**GIVEN PROBLEM**
Can you write out these rows exactly, everything from the start down to the line containing "pos(1533,491)", with both ends included?

Collected data
○ ○ ○

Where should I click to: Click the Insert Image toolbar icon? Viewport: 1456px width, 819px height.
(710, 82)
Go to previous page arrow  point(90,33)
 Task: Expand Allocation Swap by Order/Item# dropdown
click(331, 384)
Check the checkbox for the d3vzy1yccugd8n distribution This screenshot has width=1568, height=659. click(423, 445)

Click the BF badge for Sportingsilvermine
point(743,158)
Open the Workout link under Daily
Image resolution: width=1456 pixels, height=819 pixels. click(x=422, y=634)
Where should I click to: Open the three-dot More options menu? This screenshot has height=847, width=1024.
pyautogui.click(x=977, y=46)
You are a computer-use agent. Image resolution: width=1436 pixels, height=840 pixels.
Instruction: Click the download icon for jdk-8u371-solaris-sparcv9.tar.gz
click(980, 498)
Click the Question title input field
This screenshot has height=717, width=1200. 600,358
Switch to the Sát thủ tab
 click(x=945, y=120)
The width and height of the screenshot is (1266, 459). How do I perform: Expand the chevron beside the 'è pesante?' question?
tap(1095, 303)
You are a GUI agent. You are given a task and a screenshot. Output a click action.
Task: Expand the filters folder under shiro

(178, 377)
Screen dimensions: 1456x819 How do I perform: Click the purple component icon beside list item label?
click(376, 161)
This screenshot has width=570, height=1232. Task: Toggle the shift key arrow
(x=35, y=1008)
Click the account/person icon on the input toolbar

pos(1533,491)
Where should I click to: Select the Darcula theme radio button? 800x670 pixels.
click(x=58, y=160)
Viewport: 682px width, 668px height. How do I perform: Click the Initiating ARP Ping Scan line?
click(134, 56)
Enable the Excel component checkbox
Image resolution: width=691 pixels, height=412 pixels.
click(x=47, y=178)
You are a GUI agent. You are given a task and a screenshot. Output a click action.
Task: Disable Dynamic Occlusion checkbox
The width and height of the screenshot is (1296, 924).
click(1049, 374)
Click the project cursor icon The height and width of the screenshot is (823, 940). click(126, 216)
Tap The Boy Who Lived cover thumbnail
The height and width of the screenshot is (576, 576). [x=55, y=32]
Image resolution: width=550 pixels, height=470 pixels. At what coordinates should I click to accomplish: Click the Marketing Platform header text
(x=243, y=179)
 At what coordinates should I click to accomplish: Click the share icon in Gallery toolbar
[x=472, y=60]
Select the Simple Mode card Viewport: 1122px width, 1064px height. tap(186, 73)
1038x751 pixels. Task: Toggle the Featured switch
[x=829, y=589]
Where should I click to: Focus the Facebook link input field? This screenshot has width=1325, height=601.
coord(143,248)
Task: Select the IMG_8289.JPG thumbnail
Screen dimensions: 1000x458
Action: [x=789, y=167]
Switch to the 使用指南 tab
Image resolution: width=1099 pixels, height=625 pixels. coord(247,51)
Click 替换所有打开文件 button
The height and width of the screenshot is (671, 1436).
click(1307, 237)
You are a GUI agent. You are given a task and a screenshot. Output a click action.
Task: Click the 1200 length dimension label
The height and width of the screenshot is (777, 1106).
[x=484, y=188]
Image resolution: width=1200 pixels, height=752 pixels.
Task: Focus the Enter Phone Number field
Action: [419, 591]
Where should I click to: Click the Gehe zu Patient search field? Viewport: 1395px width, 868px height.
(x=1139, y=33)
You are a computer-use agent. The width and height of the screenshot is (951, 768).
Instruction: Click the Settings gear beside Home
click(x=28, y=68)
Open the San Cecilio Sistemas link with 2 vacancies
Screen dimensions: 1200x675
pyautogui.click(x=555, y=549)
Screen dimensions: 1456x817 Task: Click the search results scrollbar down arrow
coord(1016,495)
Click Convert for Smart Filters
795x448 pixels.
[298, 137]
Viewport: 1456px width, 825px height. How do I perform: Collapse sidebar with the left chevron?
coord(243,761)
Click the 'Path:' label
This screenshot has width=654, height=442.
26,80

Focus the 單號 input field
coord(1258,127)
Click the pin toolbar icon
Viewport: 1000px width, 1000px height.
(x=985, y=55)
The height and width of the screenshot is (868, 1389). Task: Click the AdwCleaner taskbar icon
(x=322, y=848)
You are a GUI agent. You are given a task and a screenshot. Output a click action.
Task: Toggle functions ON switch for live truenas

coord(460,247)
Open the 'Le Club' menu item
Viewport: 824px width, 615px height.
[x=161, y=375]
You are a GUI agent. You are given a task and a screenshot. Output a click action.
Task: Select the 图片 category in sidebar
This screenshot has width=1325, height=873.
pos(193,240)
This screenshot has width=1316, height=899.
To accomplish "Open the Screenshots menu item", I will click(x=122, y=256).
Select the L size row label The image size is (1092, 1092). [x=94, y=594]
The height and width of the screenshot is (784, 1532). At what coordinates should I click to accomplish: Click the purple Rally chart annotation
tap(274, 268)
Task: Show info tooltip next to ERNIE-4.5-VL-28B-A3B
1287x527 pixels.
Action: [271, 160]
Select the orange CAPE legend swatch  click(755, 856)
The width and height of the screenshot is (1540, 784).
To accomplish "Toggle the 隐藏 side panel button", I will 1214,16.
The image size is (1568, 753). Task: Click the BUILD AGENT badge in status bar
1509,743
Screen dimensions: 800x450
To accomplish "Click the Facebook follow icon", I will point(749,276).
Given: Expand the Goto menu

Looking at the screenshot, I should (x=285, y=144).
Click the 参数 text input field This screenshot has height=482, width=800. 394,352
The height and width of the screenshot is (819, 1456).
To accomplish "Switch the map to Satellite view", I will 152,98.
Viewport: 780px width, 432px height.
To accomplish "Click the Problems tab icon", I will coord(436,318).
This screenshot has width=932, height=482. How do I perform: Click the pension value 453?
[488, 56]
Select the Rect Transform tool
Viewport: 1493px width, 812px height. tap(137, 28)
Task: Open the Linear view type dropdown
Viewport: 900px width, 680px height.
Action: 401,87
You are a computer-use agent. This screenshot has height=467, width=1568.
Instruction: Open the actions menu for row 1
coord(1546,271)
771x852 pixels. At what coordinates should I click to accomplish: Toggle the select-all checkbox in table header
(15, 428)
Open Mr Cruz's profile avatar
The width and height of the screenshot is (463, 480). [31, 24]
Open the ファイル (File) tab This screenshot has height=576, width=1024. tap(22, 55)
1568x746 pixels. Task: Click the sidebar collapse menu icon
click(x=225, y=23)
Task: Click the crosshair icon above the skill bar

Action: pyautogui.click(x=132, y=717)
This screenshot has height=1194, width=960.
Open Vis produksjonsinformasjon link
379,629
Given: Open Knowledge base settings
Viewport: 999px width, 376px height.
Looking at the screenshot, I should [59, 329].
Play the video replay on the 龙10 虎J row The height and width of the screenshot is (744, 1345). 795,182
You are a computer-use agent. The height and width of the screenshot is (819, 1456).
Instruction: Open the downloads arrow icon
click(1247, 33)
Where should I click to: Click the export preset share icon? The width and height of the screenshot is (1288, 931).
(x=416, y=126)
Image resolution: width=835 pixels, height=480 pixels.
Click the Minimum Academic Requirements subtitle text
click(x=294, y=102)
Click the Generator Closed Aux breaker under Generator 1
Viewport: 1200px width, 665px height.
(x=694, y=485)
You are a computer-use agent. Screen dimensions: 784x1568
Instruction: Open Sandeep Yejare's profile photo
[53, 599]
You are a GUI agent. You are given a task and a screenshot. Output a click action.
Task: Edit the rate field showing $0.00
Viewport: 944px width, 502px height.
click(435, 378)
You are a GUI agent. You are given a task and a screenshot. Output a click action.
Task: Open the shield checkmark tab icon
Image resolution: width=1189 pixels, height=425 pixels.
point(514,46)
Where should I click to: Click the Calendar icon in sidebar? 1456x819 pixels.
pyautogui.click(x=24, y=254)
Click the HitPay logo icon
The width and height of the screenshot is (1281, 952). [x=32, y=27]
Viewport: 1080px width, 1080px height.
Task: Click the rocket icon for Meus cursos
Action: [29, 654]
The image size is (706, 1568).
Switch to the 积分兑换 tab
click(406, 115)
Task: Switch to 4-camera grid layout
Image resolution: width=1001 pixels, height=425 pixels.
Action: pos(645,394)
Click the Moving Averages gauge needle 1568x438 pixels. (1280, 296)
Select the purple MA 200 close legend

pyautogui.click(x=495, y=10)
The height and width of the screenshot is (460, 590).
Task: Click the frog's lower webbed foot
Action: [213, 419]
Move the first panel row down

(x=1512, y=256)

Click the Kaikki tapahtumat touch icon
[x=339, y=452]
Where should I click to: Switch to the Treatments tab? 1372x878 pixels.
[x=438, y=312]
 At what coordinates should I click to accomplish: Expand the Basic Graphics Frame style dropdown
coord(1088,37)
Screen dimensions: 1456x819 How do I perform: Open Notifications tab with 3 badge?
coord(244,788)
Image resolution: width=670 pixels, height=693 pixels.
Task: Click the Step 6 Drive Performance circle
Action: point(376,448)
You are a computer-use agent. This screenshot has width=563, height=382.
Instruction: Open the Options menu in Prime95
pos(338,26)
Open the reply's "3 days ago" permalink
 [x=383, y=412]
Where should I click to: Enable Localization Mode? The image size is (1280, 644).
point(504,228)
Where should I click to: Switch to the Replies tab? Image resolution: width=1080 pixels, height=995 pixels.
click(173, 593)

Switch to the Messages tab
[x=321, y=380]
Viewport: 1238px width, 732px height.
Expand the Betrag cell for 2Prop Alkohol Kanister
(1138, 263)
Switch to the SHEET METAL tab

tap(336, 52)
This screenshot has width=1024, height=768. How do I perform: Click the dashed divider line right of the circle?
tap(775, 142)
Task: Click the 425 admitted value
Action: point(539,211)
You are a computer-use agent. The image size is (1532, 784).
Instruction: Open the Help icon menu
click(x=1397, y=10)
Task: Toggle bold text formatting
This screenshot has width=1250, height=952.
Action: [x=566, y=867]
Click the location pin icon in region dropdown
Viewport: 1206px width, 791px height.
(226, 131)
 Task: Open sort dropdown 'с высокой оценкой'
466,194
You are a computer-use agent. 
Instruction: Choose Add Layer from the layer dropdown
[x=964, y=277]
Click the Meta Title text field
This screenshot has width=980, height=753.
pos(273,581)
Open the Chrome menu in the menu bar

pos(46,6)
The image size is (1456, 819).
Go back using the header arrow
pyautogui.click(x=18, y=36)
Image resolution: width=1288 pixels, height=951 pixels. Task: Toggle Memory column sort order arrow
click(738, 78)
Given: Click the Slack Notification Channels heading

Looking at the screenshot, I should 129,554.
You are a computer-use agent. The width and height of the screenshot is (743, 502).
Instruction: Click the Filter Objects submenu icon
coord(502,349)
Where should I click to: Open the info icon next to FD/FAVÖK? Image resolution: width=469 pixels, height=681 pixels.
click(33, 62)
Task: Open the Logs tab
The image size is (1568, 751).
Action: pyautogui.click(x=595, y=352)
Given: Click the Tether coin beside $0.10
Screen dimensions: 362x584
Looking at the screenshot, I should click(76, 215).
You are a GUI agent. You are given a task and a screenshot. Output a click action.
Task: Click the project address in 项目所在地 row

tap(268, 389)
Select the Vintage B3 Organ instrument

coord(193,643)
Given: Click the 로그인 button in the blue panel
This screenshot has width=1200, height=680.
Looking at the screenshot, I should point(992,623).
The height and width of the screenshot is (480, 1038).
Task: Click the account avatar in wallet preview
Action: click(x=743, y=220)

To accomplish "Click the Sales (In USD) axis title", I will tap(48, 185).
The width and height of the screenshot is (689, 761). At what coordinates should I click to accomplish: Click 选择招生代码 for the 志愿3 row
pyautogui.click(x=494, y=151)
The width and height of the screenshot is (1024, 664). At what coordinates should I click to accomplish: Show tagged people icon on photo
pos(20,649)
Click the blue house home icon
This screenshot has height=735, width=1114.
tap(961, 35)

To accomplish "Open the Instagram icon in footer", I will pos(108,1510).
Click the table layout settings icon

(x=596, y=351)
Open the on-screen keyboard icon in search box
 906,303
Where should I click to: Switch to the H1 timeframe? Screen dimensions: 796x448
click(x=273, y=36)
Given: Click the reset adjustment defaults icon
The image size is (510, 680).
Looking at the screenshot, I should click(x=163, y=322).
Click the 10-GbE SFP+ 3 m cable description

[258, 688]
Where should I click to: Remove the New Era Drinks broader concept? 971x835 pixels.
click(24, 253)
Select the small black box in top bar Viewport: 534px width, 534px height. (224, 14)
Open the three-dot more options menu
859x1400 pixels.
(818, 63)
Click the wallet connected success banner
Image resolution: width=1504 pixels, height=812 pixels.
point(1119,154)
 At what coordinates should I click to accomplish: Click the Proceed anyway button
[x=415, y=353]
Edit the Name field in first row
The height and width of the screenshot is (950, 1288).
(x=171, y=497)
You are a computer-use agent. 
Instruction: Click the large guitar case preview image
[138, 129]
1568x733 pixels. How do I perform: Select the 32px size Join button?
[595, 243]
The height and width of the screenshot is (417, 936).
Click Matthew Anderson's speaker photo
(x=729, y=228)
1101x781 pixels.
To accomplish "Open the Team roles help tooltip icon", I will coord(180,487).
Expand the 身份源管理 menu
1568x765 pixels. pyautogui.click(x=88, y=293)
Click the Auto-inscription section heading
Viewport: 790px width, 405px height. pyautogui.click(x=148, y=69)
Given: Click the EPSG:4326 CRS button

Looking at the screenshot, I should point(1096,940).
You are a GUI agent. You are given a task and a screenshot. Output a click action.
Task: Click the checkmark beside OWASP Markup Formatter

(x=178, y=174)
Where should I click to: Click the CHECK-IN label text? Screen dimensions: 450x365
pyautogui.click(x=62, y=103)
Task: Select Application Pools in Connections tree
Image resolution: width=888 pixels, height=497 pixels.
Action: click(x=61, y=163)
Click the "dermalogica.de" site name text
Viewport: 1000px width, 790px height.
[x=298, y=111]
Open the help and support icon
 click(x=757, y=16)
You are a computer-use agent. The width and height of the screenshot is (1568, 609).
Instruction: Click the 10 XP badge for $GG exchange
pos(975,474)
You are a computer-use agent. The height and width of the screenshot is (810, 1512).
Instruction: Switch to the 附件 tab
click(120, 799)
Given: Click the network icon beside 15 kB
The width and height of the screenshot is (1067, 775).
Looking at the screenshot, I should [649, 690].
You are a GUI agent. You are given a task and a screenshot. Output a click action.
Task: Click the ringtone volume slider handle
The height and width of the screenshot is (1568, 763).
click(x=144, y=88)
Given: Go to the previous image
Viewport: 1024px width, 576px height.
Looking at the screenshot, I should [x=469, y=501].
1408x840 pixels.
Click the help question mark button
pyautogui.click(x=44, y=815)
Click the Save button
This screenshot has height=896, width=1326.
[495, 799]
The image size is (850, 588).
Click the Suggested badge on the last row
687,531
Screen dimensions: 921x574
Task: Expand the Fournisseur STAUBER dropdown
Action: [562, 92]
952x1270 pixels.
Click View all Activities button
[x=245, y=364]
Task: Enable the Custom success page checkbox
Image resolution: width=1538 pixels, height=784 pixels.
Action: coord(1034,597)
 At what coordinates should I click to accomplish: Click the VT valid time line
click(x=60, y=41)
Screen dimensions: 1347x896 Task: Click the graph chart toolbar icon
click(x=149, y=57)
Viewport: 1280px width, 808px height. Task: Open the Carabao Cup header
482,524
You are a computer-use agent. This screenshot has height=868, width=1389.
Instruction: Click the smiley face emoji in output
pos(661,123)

○ ○ ○

**COMPLETE RESPONSE**
Where should I click to: Click the Insert Image toolbar icon? Viewport: 1456px width, 819px height.
(710, 82)
Go to previous page arrow  point(90,33)
 Task: Expand Allocation Swap by Order/Item# dropdown
click(331, 384)
Check the checkbox for the d3vzy1yccugd8n distribution This screenshot has width=1568, height=659. click(423, 445)

Click the BF badge for Sportingsilvermine
point(743,158)
Open the Workout link under Daily
Image resolution: width=1456 pixels, height=819 pixels. click(x=422, y=634)
Where should I click to: Open the three-dot More options menu? This screenshot has height=847, width=1024.
pyautogui.click(x=977, y=46)
You are a computer-use agent. Image resolution: width=1436 pixels, height=840 pixels.
Instruction: Click the download icon for jdk-8u371-solaris-sparcv9.tar.gz
click(980, 498)
Click the Question title input field
This screenshot has height=717, width=1200. 600,358
Switch to the Sát thủ tab
 click(x=945, y=120)
The width and height of the screenshot is (1266, 459). How do I perform: Expand the chevron beside the 'è pesante?' question?
tap(1095, 303)
You are a GUI agent. You are given a task and a screenshot. Output a click action.
Task: Expand the filters folder under shiro

(178, 377)
Screen dimensions: 1456x819 How do I perform: Click the purple component icon beside list item label?
click(376, 161)
This screenshot has width=570, height=1232. Task: Toggle the shift key arrow
(x=35, y=1008)
Click the account/person icon on the input toolbar

pos(1533,491)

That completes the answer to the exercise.